Users are expected to:

* Construct spatial patches or tiles
* Perform normalization / temporal aggregation
* Align modalities according to their experimental design

This design choice keeps the dataset **model-agnostic** and suitable for diverse research pipelines.

---

## Dataset Viewer Note

> **Note:** The Hugging Face dataset viewer is not applicable for this dataset since it consists of geospatial raster files rather than tabular samples.
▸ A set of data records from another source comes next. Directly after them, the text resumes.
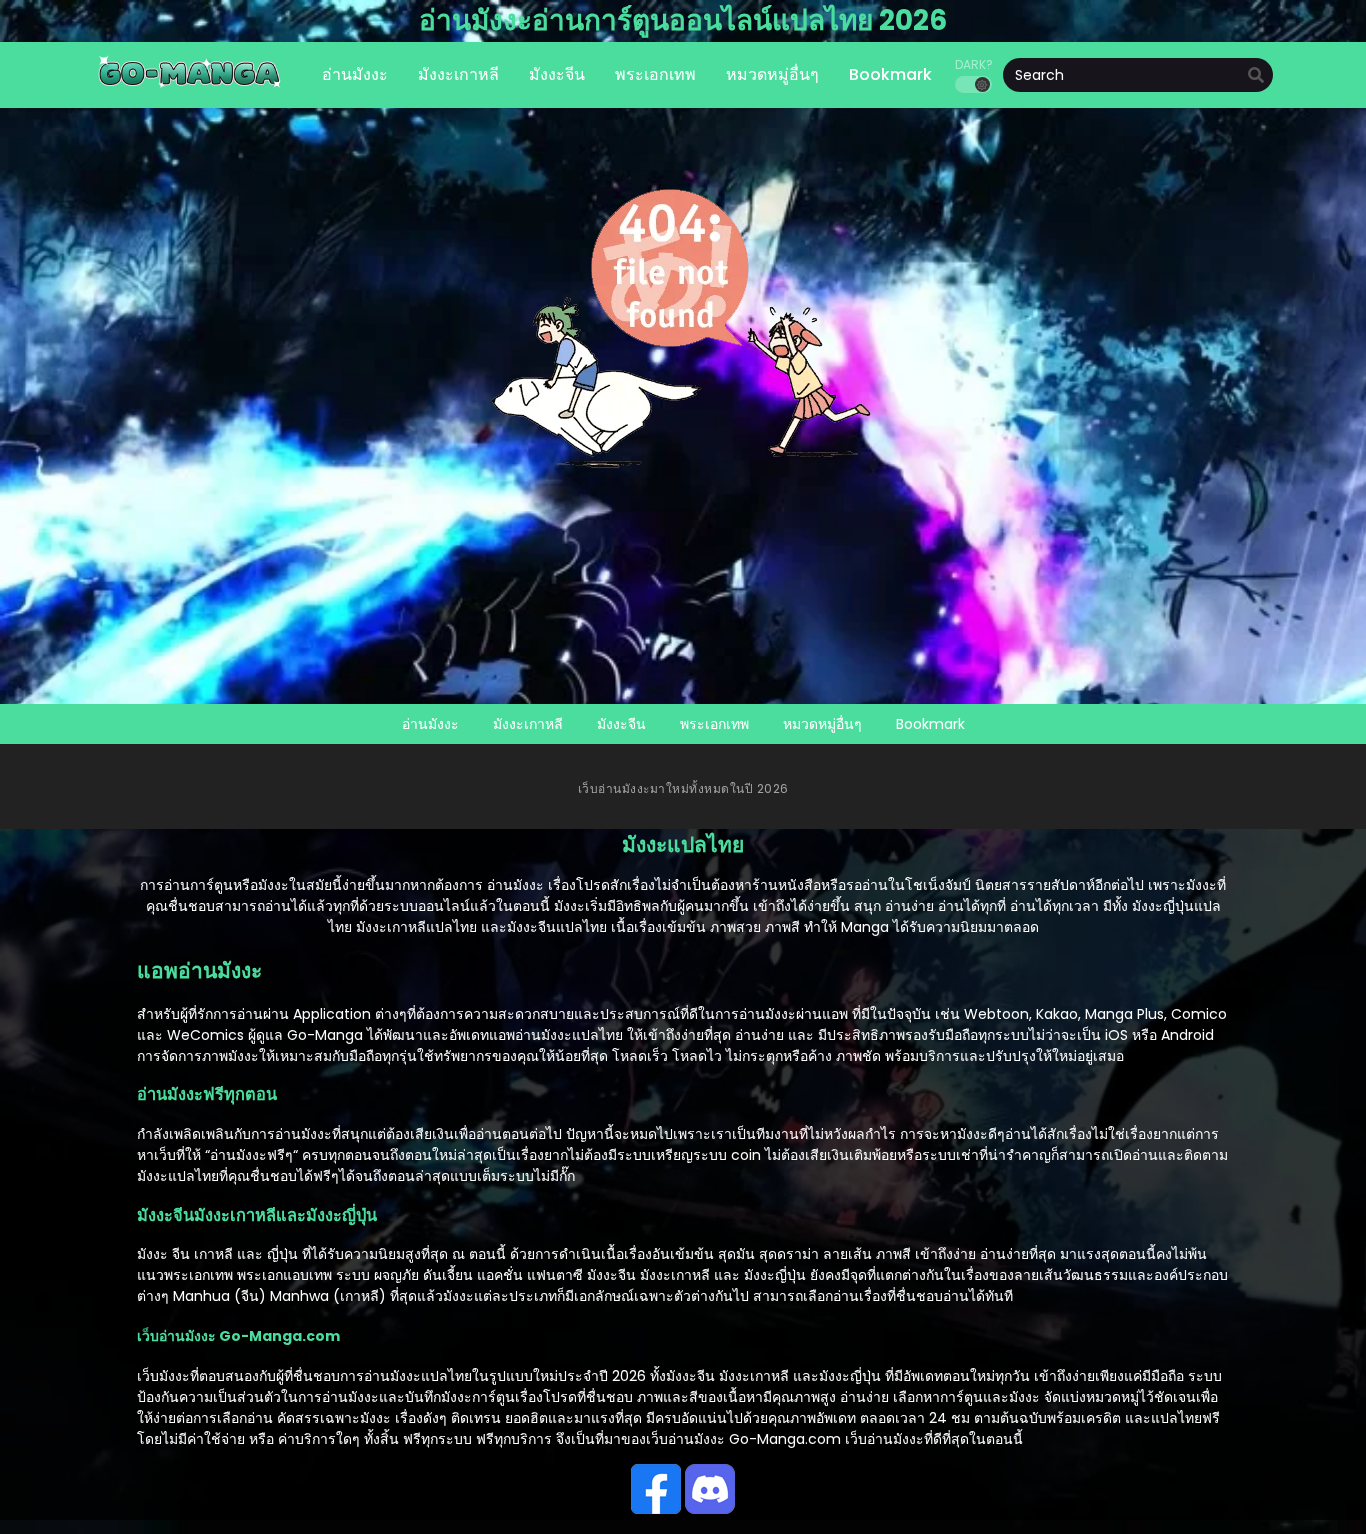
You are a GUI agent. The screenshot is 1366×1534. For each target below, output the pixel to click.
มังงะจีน (621, 724)
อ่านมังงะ (430, 724)
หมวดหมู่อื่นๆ (822, 724)
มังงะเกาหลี (528, 724)
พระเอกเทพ (714, 724)
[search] (1256, 76)
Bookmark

The displayed “rows” correspond to file-level metadata, not ML training instances.

---

## Intended Use & Limitations

**Intended use:**

* Research and benchmarking of multimodal precipitation models
* Regional monsoon analysis
* Spatial deep learning experiments

**Limitations:**

* Raw exported artifacts; users must implement task-specific preprocessing
* Temporal coverage may vary slightly by state
* Not intended for operational forecasting without further validation

---

## Citation

If you use this dataset in your research, please cite:

```
@misc{mazumder2025learningregionalmonsoonpatterns,
      title={Learning Regional Monsoon Patterns with a Multimodal Attention U-Net}, 
      author={Swaib Ilias Mazumder and Manish Kumar and Aparajita Khan},
      year={2025},
      eprint={2509.23267},
      archivePrefix={arXiv},
      primaryClass={cs.CV},
      url={https://arxiv.org/abs/2509.23267}, 
}
```

---

## License

This dataset is released under the **MIT License**. See `LICENSE` for details.